Input records:
* * * *

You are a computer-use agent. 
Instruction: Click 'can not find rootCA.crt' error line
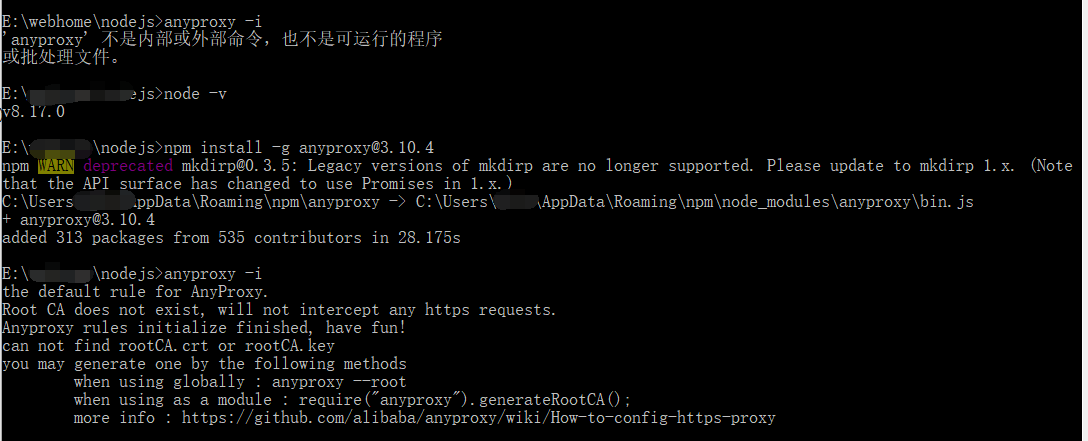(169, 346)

* * * *

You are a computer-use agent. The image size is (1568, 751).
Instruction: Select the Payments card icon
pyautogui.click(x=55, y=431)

* * * *

Try it: Looking through the listing above, state how many of its lines contain the string "agent". Write only the number.

Response for this exercise: 2